▸ **What is being asked**:
The expected answer is the set of lines in the data below between the line holding "Delivery (602, 813)" and the line holding "Послание от Хроник", inclusive, written out exactly.

▸ **Extracted data**:
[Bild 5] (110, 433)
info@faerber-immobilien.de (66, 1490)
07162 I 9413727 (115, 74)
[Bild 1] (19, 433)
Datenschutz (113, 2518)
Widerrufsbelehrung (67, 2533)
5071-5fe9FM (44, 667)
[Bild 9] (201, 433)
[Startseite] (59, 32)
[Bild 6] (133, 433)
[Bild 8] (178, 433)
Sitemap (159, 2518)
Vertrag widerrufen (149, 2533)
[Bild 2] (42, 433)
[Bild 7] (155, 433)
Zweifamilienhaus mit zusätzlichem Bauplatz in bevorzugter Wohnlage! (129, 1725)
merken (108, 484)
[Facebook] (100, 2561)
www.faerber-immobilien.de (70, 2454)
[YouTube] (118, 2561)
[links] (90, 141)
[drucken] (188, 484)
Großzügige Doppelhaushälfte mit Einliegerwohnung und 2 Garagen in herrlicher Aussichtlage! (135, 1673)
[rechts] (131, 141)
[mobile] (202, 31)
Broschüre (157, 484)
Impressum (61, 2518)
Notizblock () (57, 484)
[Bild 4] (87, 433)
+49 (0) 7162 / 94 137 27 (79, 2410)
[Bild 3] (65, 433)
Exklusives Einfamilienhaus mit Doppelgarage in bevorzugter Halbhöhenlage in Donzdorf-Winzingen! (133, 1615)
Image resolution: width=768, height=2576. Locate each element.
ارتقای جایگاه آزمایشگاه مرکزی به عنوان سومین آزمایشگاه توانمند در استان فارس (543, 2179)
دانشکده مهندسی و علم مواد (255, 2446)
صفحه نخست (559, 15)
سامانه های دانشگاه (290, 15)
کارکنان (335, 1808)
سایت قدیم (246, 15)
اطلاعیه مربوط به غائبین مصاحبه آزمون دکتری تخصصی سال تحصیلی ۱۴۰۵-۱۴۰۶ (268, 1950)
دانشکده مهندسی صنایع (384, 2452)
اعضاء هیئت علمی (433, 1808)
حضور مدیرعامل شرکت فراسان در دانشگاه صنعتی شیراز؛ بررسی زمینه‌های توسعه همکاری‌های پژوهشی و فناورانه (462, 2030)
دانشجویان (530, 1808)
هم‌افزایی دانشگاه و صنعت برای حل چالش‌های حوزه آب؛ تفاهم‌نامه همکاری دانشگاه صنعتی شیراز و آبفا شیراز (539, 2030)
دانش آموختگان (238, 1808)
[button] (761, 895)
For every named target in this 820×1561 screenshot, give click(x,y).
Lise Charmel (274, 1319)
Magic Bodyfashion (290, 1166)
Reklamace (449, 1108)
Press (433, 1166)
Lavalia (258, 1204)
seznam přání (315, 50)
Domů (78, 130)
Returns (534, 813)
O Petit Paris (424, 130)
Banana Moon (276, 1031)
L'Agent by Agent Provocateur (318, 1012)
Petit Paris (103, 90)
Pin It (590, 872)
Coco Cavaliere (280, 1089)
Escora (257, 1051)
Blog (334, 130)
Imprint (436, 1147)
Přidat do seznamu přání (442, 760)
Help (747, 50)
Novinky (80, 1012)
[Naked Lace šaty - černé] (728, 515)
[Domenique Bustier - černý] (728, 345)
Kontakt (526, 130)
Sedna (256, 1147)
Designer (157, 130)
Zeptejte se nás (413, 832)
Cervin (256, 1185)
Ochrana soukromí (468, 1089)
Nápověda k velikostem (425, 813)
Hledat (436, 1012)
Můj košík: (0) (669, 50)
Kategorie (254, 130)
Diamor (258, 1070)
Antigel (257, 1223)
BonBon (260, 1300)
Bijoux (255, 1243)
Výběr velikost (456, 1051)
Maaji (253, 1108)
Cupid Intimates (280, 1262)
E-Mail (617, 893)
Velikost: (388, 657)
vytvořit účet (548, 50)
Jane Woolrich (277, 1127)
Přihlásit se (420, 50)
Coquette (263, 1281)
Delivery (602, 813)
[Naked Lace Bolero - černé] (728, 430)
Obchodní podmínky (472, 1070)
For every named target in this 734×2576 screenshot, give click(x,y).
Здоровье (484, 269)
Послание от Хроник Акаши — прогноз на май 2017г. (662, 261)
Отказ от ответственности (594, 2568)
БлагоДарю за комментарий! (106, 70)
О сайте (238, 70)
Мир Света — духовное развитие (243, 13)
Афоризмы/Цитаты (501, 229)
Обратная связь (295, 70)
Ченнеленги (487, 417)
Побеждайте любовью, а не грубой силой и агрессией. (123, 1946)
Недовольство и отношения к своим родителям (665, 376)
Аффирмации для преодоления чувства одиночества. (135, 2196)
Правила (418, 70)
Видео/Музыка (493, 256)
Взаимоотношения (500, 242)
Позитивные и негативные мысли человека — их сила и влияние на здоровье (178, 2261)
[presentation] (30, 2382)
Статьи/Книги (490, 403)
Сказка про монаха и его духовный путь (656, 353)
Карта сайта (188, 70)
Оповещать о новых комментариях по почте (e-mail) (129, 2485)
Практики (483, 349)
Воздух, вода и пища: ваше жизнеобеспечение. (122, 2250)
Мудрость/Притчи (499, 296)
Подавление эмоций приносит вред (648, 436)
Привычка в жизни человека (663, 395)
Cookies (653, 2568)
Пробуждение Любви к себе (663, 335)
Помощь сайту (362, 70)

▸ **Solution for this exercise**:
Delivery (602, 813)
[Naked Lace Bolero - černé] (728, 430)
Obchodní podmínky (472, 1070)
For every named target in this 734×2576 screenshot, give click(x,y).
Здоровье (484, 269)
Послание от Хроник Акаши — прогноз на май 2017г. (662, 261)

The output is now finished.